_PROBLEM REQUIREMENTS_. Of all the lines below, return only those starting with the line holding "Click the 全体静音 button" and going on through the line holding "Click the green search", exactly as written.

--- RECORDS SUPPLIED Enclosed Below ---

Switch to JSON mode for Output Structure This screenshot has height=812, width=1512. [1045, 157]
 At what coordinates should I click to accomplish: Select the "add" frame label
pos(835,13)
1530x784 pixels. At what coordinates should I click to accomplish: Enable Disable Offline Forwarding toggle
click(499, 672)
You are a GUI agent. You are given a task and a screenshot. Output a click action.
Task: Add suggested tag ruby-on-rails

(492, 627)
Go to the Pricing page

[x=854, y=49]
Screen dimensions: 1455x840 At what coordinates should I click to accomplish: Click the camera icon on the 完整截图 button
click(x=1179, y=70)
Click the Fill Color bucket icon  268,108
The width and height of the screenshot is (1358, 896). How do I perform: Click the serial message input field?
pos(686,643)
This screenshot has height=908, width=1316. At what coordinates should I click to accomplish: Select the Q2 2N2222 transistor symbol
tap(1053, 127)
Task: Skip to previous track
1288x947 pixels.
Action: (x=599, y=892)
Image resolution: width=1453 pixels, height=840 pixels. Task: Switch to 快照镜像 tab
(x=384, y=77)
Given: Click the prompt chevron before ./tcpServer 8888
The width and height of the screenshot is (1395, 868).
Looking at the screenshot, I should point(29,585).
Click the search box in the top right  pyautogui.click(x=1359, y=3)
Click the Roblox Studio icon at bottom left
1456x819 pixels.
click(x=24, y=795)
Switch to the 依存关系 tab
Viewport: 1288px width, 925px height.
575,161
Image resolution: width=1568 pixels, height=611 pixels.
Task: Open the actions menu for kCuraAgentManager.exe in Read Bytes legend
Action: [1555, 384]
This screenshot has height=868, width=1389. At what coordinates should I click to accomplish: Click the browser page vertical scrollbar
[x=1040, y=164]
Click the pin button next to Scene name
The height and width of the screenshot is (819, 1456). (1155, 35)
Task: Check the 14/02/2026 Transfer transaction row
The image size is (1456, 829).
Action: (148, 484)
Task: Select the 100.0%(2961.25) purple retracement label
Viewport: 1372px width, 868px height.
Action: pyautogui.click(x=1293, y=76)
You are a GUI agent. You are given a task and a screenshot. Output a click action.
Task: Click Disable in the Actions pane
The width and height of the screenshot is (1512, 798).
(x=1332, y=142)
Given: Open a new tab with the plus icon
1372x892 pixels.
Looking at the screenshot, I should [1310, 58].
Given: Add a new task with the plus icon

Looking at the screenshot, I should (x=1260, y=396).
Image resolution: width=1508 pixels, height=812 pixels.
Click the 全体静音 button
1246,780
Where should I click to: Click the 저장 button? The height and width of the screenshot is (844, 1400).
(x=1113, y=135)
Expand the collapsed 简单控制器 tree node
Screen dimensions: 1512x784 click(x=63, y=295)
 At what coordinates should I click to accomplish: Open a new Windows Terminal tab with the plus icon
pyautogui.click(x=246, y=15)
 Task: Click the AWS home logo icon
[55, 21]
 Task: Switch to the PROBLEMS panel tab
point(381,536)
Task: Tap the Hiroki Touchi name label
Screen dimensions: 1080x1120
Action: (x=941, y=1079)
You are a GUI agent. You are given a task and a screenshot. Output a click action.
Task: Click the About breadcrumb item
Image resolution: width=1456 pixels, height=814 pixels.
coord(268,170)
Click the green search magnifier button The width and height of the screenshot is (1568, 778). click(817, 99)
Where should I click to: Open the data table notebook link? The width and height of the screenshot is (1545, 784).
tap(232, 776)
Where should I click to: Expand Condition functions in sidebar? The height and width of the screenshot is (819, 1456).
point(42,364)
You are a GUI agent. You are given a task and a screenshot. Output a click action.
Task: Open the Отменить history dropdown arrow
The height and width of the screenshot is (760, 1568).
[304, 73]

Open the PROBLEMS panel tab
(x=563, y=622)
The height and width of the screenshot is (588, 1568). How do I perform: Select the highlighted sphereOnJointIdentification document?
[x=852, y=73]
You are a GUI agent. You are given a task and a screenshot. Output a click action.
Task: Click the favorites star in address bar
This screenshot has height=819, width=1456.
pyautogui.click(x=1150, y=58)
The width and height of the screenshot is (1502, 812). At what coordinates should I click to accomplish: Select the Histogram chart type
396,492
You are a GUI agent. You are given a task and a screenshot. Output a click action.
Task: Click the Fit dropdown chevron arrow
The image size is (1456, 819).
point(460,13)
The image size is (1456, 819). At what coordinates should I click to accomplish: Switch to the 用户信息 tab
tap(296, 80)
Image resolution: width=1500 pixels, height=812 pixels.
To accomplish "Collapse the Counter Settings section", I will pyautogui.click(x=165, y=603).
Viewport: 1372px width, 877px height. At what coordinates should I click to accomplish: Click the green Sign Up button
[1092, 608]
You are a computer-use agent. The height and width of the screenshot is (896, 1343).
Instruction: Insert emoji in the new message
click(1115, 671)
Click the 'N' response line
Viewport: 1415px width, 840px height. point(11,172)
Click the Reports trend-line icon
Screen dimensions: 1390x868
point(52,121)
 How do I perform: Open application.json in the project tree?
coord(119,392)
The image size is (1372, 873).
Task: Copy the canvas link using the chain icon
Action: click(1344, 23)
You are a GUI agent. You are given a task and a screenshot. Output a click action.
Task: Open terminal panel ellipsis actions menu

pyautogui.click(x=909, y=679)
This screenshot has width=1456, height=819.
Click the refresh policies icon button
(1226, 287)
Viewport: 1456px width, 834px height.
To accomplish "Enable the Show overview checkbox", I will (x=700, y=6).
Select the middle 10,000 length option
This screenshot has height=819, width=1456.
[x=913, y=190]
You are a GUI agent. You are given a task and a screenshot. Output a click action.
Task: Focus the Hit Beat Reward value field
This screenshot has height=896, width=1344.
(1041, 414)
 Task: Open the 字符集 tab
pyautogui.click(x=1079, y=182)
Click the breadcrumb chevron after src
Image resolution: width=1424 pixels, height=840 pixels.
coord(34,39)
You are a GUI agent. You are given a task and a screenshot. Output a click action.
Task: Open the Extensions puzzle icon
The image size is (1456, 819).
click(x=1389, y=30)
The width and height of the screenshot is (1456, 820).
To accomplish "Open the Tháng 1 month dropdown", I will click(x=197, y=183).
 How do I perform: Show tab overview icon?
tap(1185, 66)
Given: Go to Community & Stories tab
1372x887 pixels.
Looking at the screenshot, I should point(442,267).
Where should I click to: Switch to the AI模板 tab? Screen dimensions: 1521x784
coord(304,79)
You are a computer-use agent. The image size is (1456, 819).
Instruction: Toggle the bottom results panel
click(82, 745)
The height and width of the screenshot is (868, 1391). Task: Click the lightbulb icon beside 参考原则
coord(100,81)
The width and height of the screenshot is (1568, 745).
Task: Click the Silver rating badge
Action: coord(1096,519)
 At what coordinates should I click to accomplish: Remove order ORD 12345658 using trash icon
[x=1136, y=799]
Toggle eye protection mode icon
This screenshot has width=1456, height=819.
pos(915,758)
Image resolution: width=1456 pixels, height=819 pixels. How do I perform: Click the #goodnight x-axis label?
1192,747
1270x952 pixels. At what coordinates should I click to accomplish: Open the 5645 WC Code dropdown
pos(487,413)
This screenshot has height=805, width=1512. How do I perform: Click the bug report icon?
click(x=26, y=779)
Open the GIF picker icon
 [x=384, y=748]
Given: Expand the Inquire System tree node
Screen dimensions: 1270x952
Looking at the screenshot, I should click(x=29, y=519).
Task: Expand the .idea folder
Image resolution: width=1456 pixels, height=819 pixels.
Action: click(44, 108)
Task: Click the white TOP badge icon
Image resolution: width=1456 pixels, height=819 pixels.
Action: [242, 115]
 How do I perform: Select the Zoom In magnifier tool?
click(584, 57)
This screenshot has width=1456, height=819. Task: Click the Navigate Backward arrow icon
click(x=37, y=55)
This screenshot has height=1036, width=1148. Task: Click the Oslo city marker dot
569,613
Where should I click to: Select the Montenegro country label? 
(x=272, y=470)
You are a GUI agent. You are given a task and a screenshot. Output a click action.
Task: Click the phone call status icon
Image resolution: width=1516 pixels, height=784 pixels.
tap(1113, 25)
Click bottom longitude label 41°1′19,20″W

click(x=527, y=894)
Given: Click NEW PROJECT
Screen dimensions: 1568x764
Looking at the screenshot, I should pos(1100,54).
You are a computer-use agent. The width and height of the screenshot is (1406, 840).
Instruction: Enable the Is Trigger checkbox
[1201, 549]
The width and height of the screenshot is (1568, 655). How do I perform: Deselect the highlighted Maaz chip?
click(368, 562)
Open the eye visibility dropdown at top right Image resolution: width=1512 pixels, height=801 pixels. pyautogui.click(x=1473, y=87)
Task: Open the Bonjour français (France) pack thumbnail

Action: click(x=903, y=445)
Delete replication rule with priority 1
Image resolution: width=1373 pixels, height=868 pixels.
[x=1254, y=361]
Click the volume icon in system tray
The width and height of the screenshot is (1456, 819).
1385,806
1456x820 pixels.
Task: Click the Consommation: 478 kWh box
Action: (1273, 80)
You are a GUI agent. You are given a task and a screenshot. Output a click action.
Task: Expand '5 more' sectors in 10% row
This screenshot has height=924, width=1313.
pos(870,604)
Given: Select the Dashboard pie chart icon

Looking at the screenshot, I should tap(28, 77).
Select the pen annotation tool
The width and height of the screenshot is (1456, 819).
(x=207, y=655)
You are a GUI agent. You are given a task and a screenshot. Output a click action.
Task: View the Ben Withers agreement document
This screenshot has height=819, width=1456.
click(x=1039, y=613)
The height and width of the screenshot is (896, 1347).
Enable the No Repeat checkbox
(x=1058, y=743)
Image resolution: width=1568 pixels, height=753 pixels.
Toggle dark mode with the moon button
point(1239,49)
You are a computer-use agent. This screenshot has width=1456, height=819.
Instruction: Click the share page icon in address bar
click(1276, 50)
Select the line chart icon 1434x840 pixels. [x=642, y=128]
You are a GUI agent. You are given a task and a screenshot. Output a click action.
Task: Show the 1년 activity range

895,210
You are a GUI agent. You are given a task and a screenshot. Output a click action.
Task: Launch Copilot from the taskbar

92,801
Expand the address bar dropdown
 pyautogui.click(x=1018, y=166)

--- End of Enclosed RECORDS SUPPLIED ---

_EXERCISE SOLUTION_.
Click the 全体静音 button
1246,780
Where should I click to: Click the 저장 button? The height and width of the screenshot is (844, 1400).
(x=1113, y=135)
Expand the collapsed 简单控制器 tree node
Screen dimensions: 1512x784 click(x=63, y=295)
 At what coordinates should I click to accomplish: Open a new Windows Terminal tab with the plus icon
pyautogui.click(x=246, y=15)
 Task: Click the AWS home logo icon
[55, 21]
 Task: Switch to the PROBLEMS panel tab
point(381,536)
Task: Tap the Hiroki Touchi name label
Screen dimensions: 1080x1120
Action: (x=941, y=1079)
You are a GUI agent. You are given a task and a screenshot. Output a click action.
Task: Click the About breadcrumb item
Image resolution: width=1456 pixels, height=814 pixels.
coord(268,170)
Click the green search magnifier button The width and height of the screenshot is (1568, 778). click(817, 99)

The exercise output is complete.